Ruiz Jimenez: We grow our vines and fields with the greatest combination of climate, soil composition, and organic matter. It is the product of more than 30 years of organic agriculture.... A special wine, which can accompany an appetizer such as cured and semi-cured cheeses, black olives, smoked tapas, sausages and especially suitable for game birds and red meat.

Found these suggestions online: Chorizo and lentil stew with Morcilla (Spanish blood sausage); Lamb-stuffed bell peppers; Seared kangaroo with raspberry glaze.

Entre Vinyes Oníric Brisat 2020, 11.5%

€16.75 Organico, Bantry, Lettercollum Kitchen in Clonakilty, Little Green Grocer, Kilkenny, Quay Co-Op, Urru, Bandon, various restaurants and Cafes, and MaryPawleWines

From old bush vines (in poor quality soil) fallen into disrepair and now rehabilitated, amongst forest land that provides the area with a rich biodiversity, comes this wonderful white wine, aromatic and flavourful.

Colour of this organic Penedes is a light orange and it has a slight haze. Apple and citrus notes in the aromas.  The assertive palate is packed with tangy lemon notes and there is more than a salty hint of Sherry through to the fresh and savoury finish “coming from 6 months ageing in amphora on the lees”. Soft and very drinkable, this is an orange wine for everybody. The grape is Xarel·lo which, as you know, is one of the main grapes used in Cava. Very Highly Recommended.

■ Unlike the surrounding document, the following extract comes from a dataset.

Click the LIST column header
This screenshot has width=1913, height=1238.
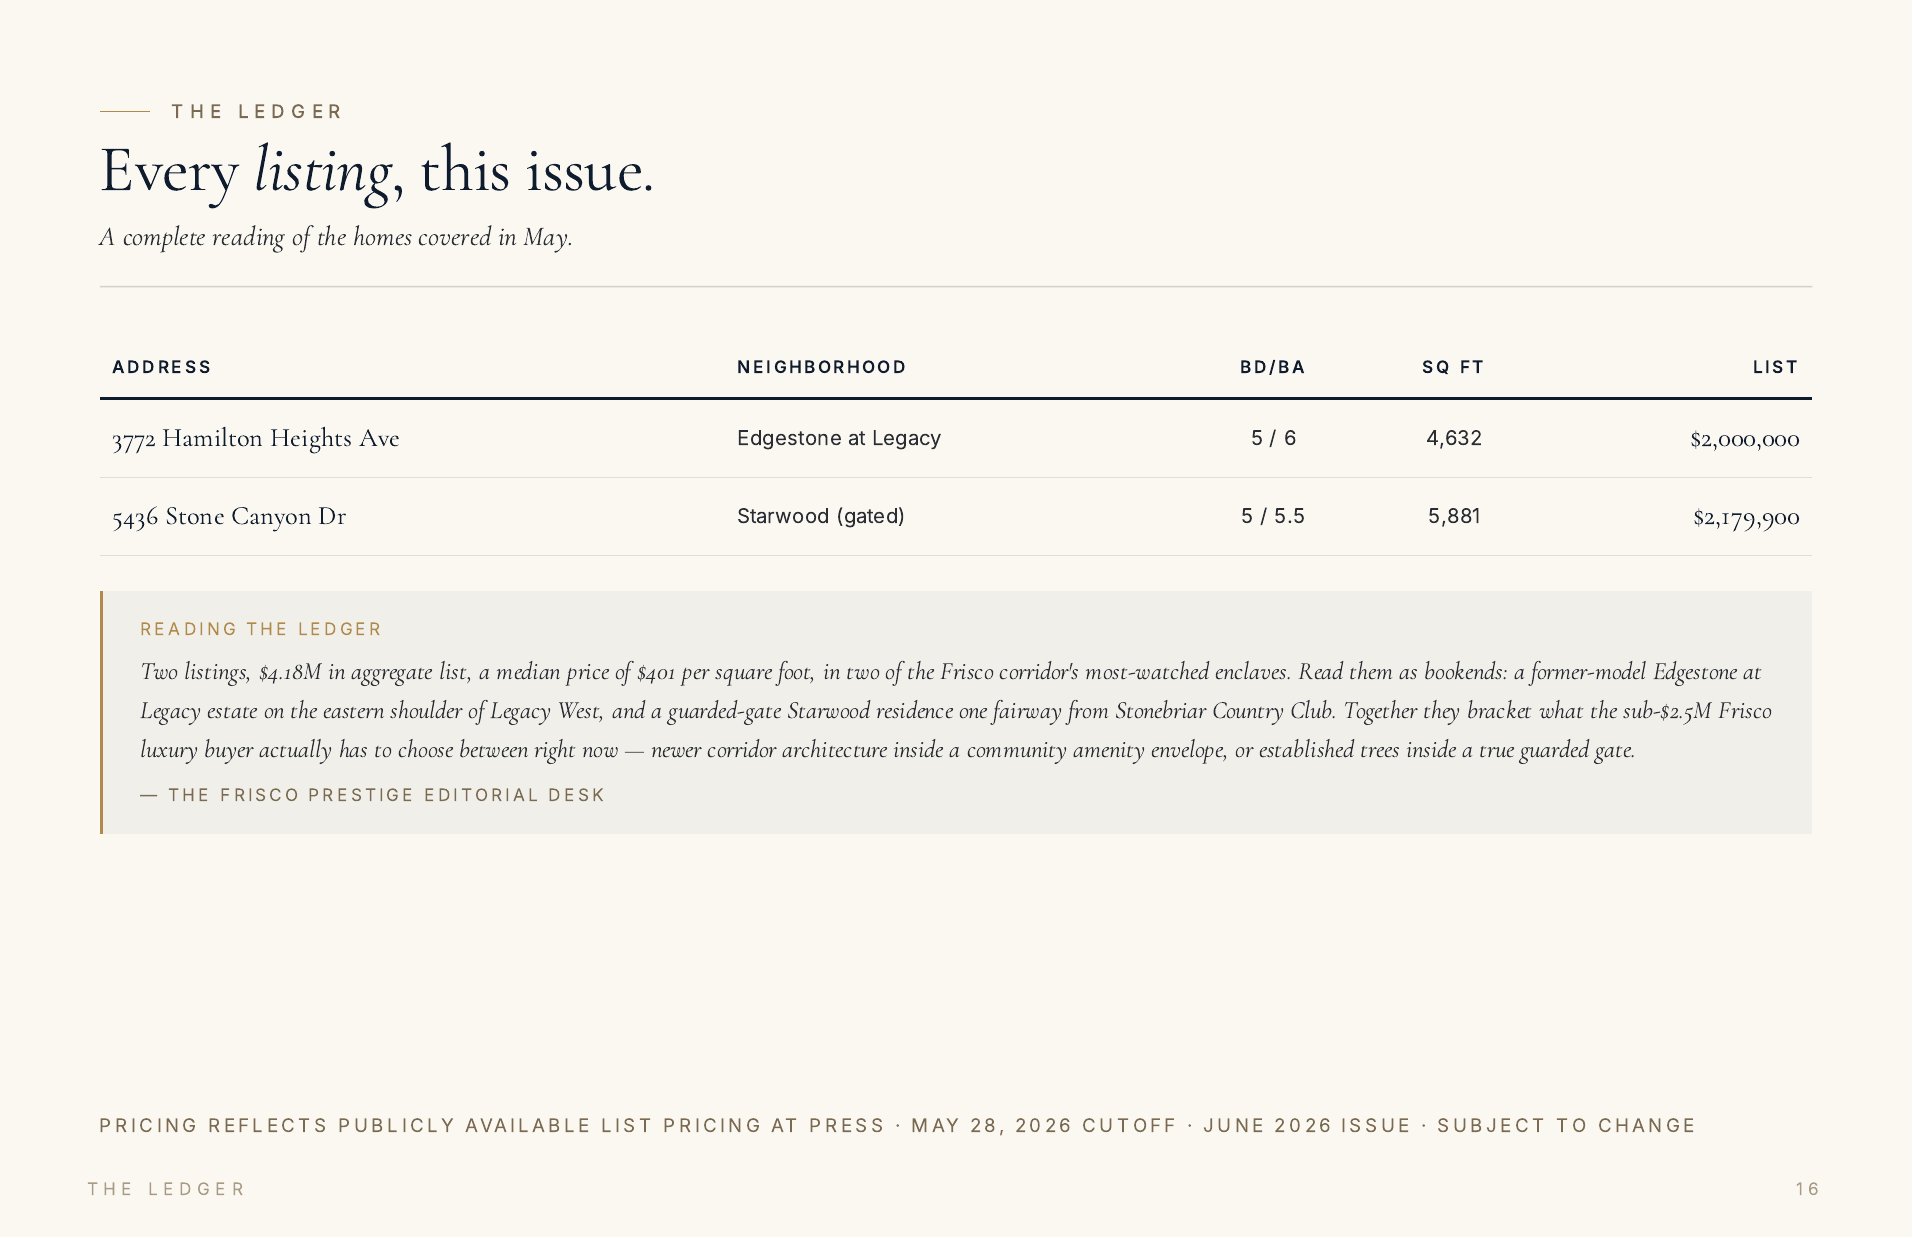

Importer Mary Pawle: “Entre Vinyes is a personal project of Maria Barrena (Azul y Garanza in Navarra) and this Penedes white is a lovely expression of the local grape variety.” She also suggests that it is the perfect introduction to orange wine.

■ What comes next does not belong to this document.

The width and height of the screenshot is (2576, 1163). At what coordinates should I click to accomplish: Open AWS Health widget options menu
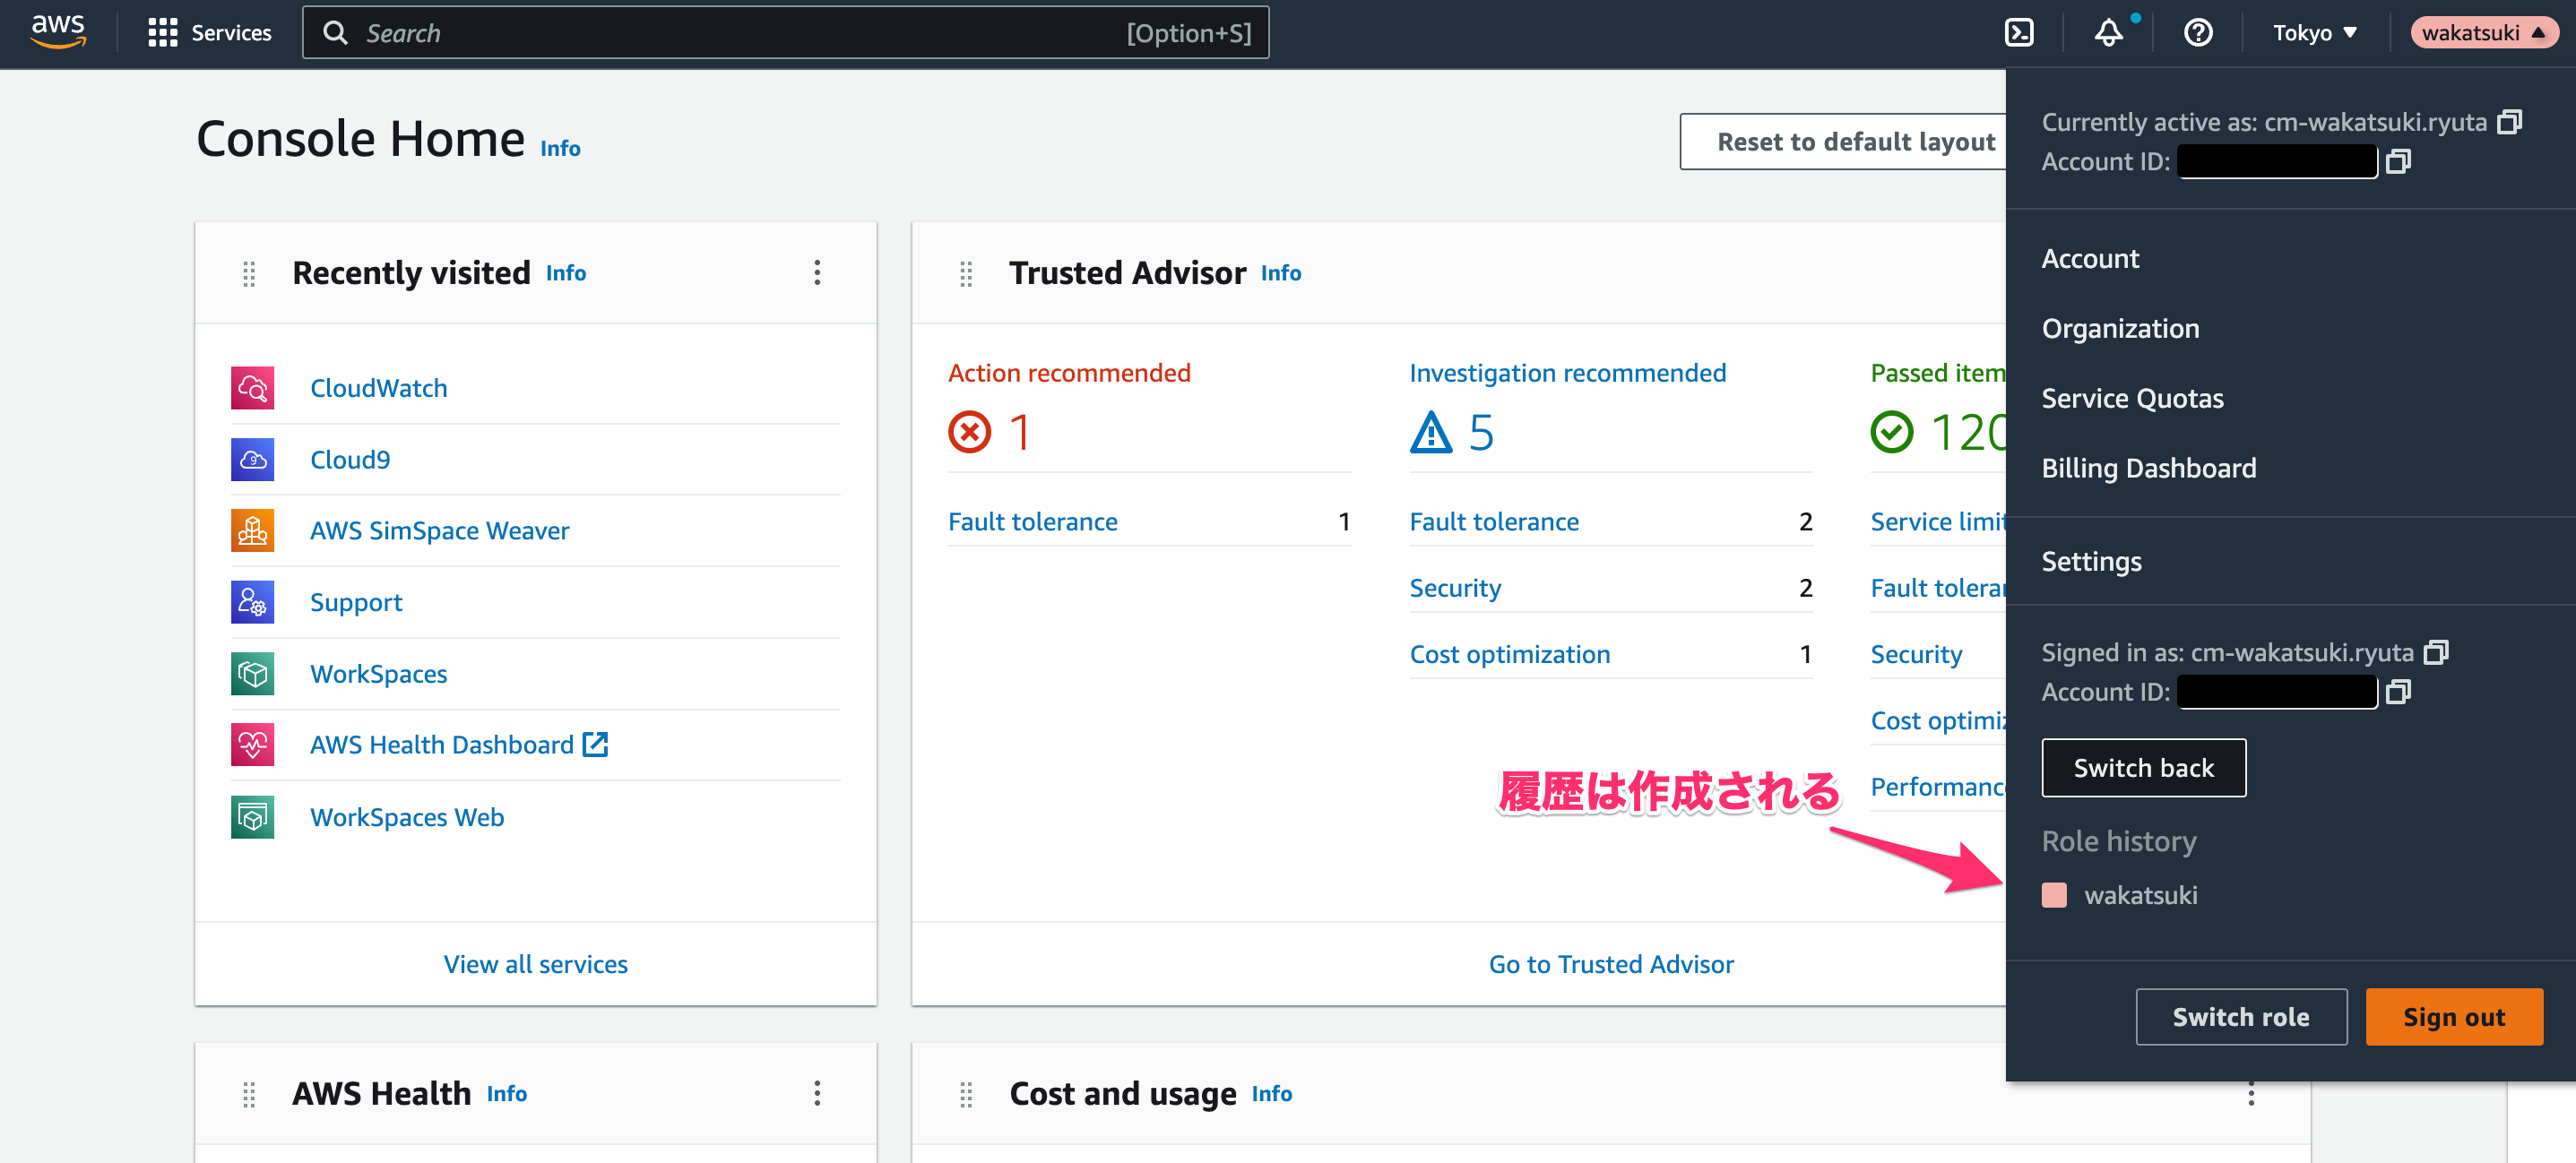(x=817, y=1093)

The producers: “With an average age of 60 years, these vineyards of Xarel·lo, Macabeu and Parellada are in the natural environment of Foix, surrounded by oak and pine forest, under a dry climate and on a porous soil (which swallows the water) and limestone, very poor and shallow, with hardly any organic matter. The great biodiversity present creates a unique ecosystem that naturally regulates the balance of the vineyard.”

The grape juice is left in contact with the skins for about 12-14 days and then kept in clay Amphora and steel tanks. It is unfiltered and unfined, low sulphur and low alcohol.

Managers and winemakers of the Entre Vinyes de l'Arboç Winery (Baix Penedès) are Maria and Josep who started from scratch in 2012 after taking over a set of very old parcels from Josep's father, and have slowly seen their dreams realised. Appropriately, the word “ONÍRIC” is relative or pertaining to a dream”.

We have reviewed a few of the ONÍRIC wines recently, one here  and their impressive Pét-Nat here .

Wednesday, October 30, 2019

Gallina de Piel. Best of Design and Wine!

Gallina de Piel

The first thing that caught my attention when I got these two bottles were the labels and their amazing designs. Then again, I shouldn’t be too surprised because some of the best label designs I’ve seen in recent years have come from Catalonia.

Gallina de Piel is an exciting winemaking project from the former head-sommelier at El Bulli. David Seijas worked at Catalonia’s famous three-Michelin-starred restaurant for 11 years until it closed in 2011.

Along with Ferran Centelles (another El Bulli alumnus), this highly acclaimed Spanish duo’s aim is to create versatile wines from Spain’s gastronomic northern regions: Catalonia, Aragon and Galicia. They work with local growers, selecting the best vineyards and indigenous grape varieties.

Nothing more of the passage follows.